All words of an entity need to be predicted correctly in order for a prediction to be counted as correct. We have a library called seqeval designed for these kinds of tasks; it can compute metrics via classification_report() function

In [None]:
!pip install seqeval

In [None]:
from seqeval.metrics import classification_report

y_true = [["O", "O", "O", "B-MISC", "I-MISC", "I-MISC", "O"], ["B-PER", "I-PER", "O"]]
y_pred = [["O", "O", "B-MISC", "I-MISC", "I-MISC", "I-MISC", "O"], ["B-PER", "I-PER", "O"]]
print(classification_report(y_true, y_pred))

`seqeval` expects the predictions and labels as lists of lists, each list corresponing to a single example in our validation or test sets. So we need to write a function that converts the output of our model into lists that `seqeval` expects.

In [None]:
import numpy as np

def align_predictions(predictions, label_ids):
    preds = np.argmax(predictions, axis=2)
    batch_size, seq_len = preds.shape
    labels_list, preds_list = [], []
    
    for batch_idx in range(batch_size):
        example_labels, example_preds = [], []
        for seq_idx in range(seq_len):
            # Ignore label IDs = -100
            if label_ids[batch_idx, seq_idx] != -100:
                example_labels.append(index2tag[label_ids[batch_idx][seq_idx]])
                example_preds.append(index2tag[preds[batch_idx][seq_idx]])
                
        labels_list.append(example_labels)
        preds_list.append(example_preds)
    return preds_list, labels_list

Now with a performance metric, we can move on to actually train the model.

## Fine-Tuning XLM-RoBERTa

Fine-tune base model on German subset of PAN-X, then evaluate its zero-shot cross-lingual performance on French, Italian and English. We will use Transformers Trainer to handle training loop, so first need to define the training attributes using the TrainingArguments class.

In [None]:
from huggingface_hub import notebook_login
notebook_login()

In [None]:
from transformers import TrainingArguments

num_epochs = 3
batch_size = 24
logging_steps = len(panx_de_encoded["train"]) // batch_size
model_name = f"{xlmr_model_name}-finetuned-panx-de"
training_args = TrainingArguments(
    output_dir=model_name, log_level="error", num_train_epochs=num_epochs,
    per_device_train_batch_size=batch_size,
    per_device_eval_batch_size=batch_size,
    evaluation_strategy="epoch",
    save_steps=1e6, weight_decay=0.01, disable_tqdm=False,
    logging_steps=logging_steps, push_to_hub=True
)

In [None]:
from seqeval.metrics import f1_score

# convert format to what is needed by seqeval to calculate f1 score
def compute_metrics(eval_pred):
    y_pred, y_true = align_predictions(eval_pred.predictions, eval_pred.label_ids)
    return {"f1": f1_score(y_true, y_pred)}

In [None]:
# define data collector to pad each input sequence to largest sequence length in a batch
# Huggingface Transformers provides a dedicated data collator for token classification that will pad labels along with inputs
from transformers import DataCollatorForTokenClassification

data_collator = DataCollatorForTokenClassification(xlmr_tokenizer)

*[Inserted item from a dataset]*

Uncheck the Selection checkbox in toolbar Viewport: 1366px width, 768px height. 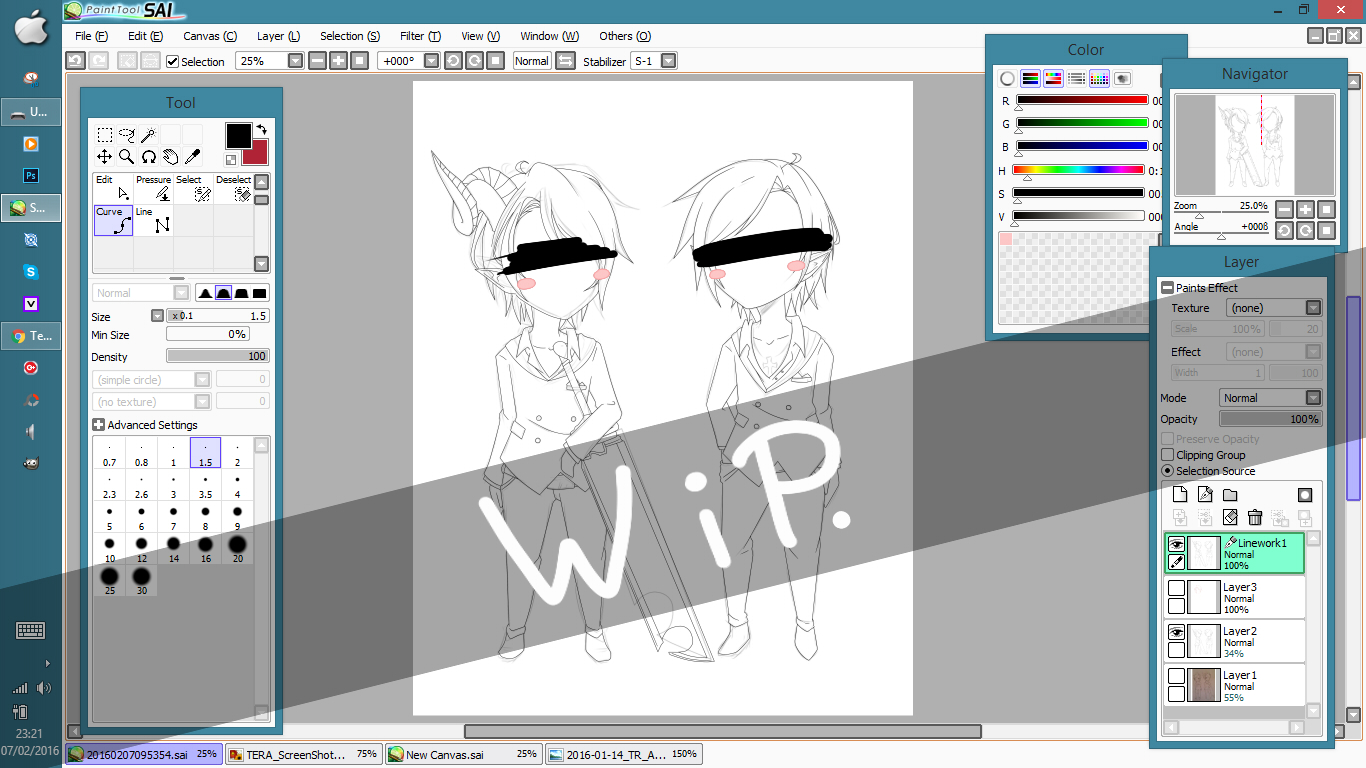tap(172, 61)
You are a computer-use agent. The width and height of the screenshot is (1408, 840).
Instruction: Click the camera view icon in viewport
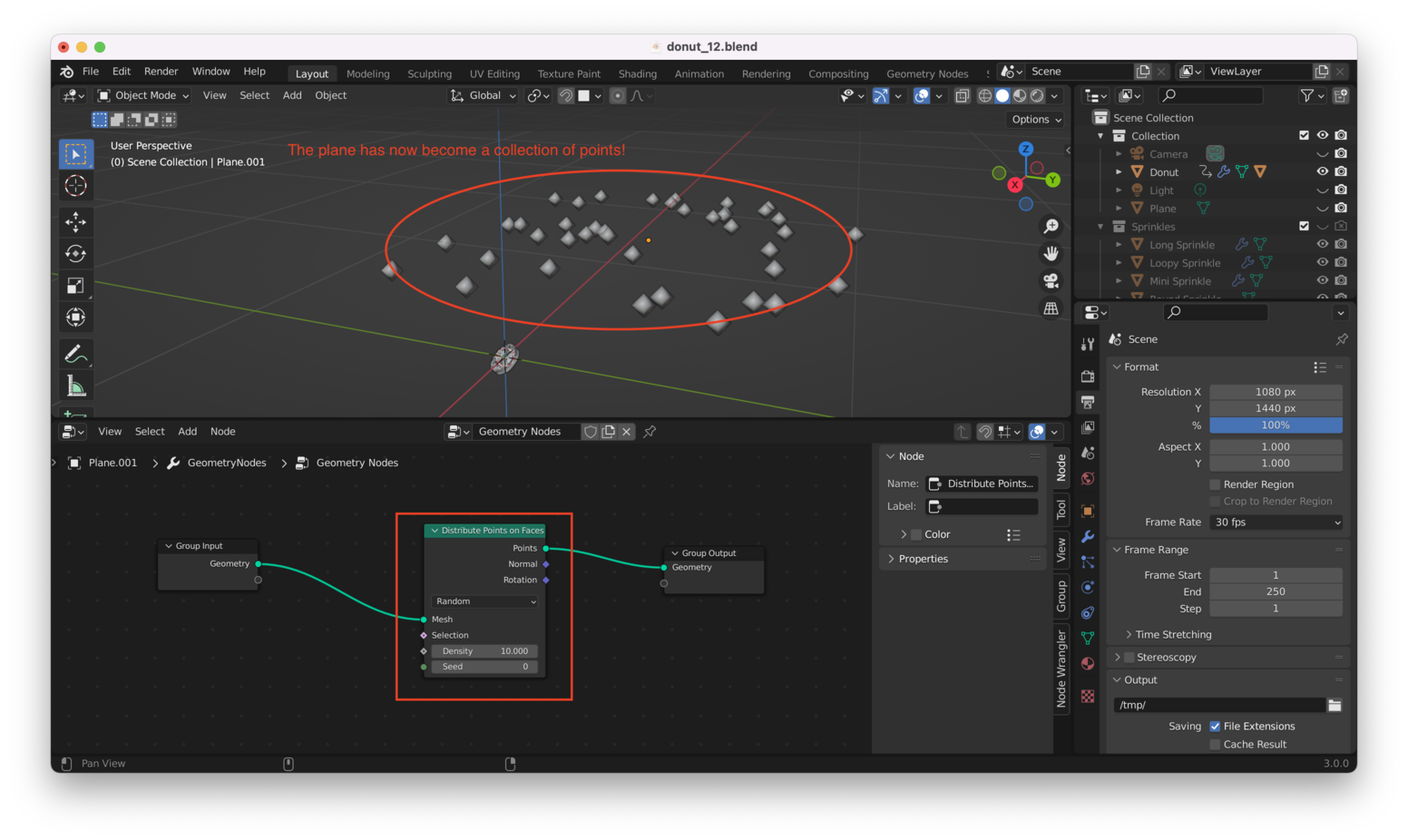(x=1051, y=281)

Padding the labels is necessary, as unlike in text-classification, the labels are also sequences. Note here: The label sequences are padded with value `-100` which is ignored by PyTorch's loss functions.

Define a `model_init()` method to load an untrained model and is at the beginning of `train()` call:

In [None]:
def model_init():
    return (XLMRobertaForTokenClassification.from_pretrained(xlmr_model_name, config=xlmr_config).to(device))

In [None]:
!sudo apt-get install git-lfs

In [None]:
# pass information to Trainer
from transformers import Trainer

trainer = Trainer(model_init=model_init, args=training_args, 
                  data_collator=data_collator, compute_metrics=compute_metrics,
                 train_dataset=panx_de_encoded["train"],
                 eval_dataset=panx_de_encoded["validation"],
                 tokenizer=xlmr_tokenizer)

In [None]:
trainer.train()
trainer.push_to_hub(commit_message="Training completed!")

In [None]:
# F1 scores are quite good for NER model; to confirm it works as expected, test on German Translation of a simple example
text_de = "Jeff Dean ist ein Informatiker bei Google in Kalifornien"
tag_text(text_de, tags, trainer.model, xlmr_tokenizer)

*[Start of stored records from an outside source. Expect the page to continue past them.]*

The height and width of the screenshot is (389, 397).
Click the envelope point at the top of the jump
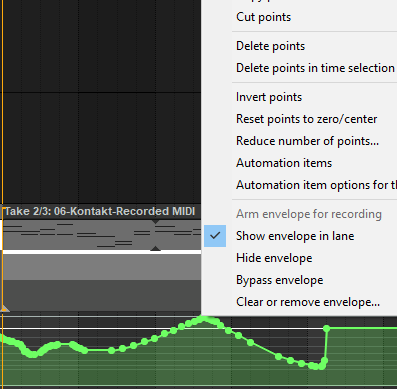(x=327, y=329)
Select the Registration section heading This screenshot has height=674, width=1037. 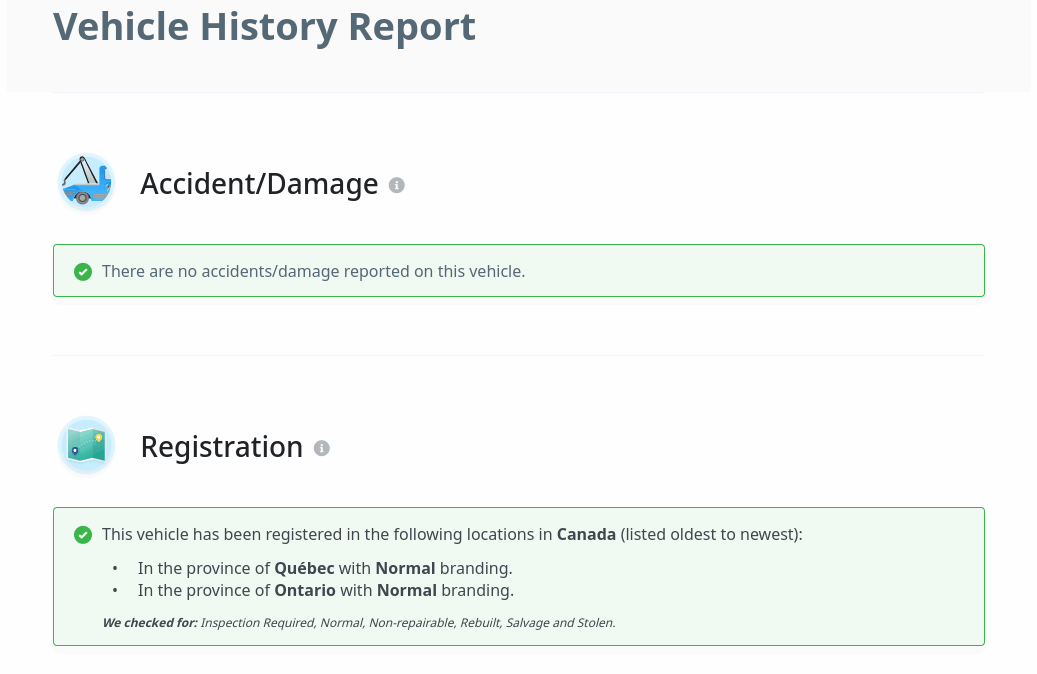[221, 447]
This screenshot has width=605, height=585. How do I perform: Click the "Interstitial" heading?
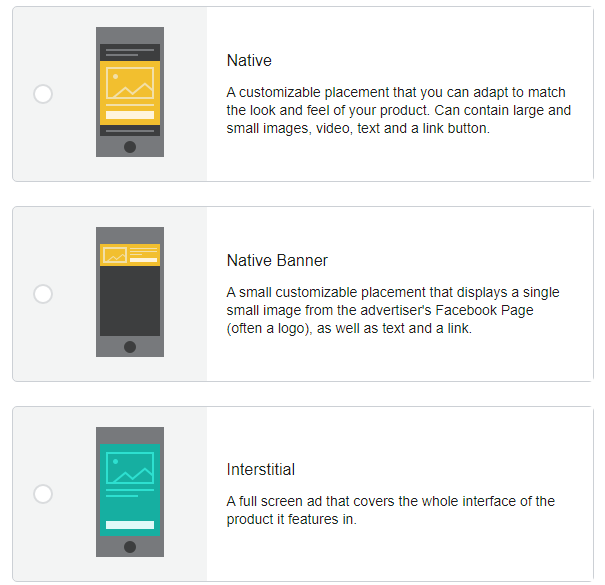coord(261,470)
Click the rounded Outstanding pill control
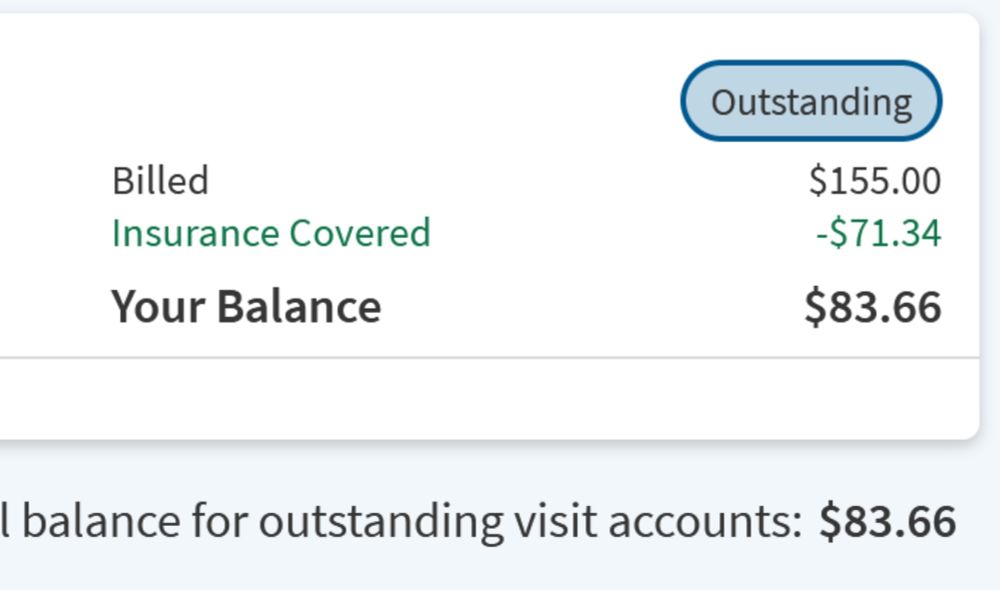 [x=810, y=100]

Great! Though we shouldn't get too excited over a single example; time for a more proper and thorough analysis of the model's errors.

## Error Analysis

There are several failure modes to bear in mind where it looks like the model is performing well, but in practice has some serious flaws. Some examples:

- Accidentally mask toomany tokens and also masking some of our labels to get a really promising loss drop
- `compute_metrics()` function might have a bug that overestimates the true performance
- Might include zero class or 0 entity in NER as a normal class; which will heavily skew accuracy and F1-score since it is the majority class by a large margin

When the model performs much worse than expected, looking at errors can yield useful insights and reveal bugs that would be hard to spot by just reviewing code. Even if the model performs well and there are no bugs, error analysis is a useful tool to understand the model's strengths and weaknesses and something we want to bear in mind when we deploy a model to a production environment.

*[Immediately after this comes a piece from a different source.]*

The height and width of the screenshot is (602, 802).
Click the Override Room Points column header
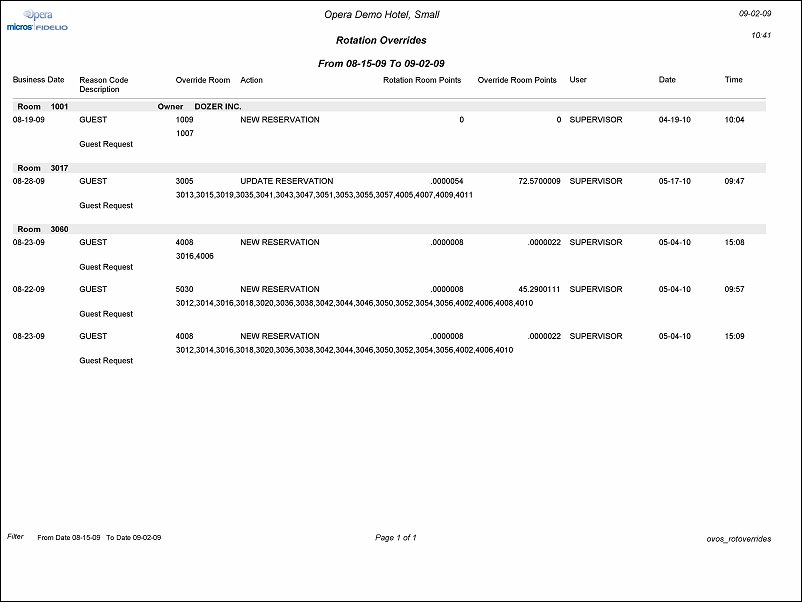point(517,80)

One of the most powerful tools at our disposal is to look at validation examples with the highest loss, so now we can look at the loss per token in the same sequence.

In [None]:
# a method to apply to the validation set

from torch.nn.functional import cross_entropy

def forward_pass_with_label(batch):
    
    # convert dict of lists to list of dicts suitable for data collator
    features = [dict(zip(batch, t)) for t in zip(*batch.values())]
    
    # pad inputs and labels and put all tensors on device
    batch = data_collator(features)
    input_ids = batch["input_ids"].to(device)
    attention_mask = batch["attention_mask"].to(device)
    labels = batch["labels"].to(device)
    
    with torch.no_grad():
        # pass data through model
        output = trainer.model(input_ids, attention_mask) # logit size: [batch_size, sequence_length, classes]
        # predict class with largest logit value on classes axis
        predicted_label = torch.argmax(output.logits, axis=-1).cpu().numpy()
        
    # calculate loss per token after flattening batch dimension with view
    loss = cross_entropy(output.logits.view(-1, 7), labels.view(-1), reduction="none")
    # unflatten batch dimension and convert to numpy array
    loss = loss.view(len(input_ids), -1).cpu().numpy()
    
    return {"loss": loss, "predicted_label": predicted_label}

In [None]:
# apply to whole validation set using map() and load into dataframe for further analysis
valid_set = panx_de_encoded["validation"]
valid_set = valid_set.map(forward_pass_with_label, batched=True, batch_size=32)
df = valid_set.to_pandas()

In [None]:
# map back to strings from IDs to better read results; assign IGN to -100 labels. Also get rid of padding by truncating to length of inputs
index2tag[-100] = "IGN"
df["input_tokens"] = df["input_ids"].apply(lambda x: xlmr_tokenizer.convert_ids_to_tokens(x))
df["predicted_label"] = df["predicted_label"].apply(lambda x: [index2tag[i] for i in x])
df["labels"] = df["labels"].apply(lambda x: [index2tag[i] for i in x])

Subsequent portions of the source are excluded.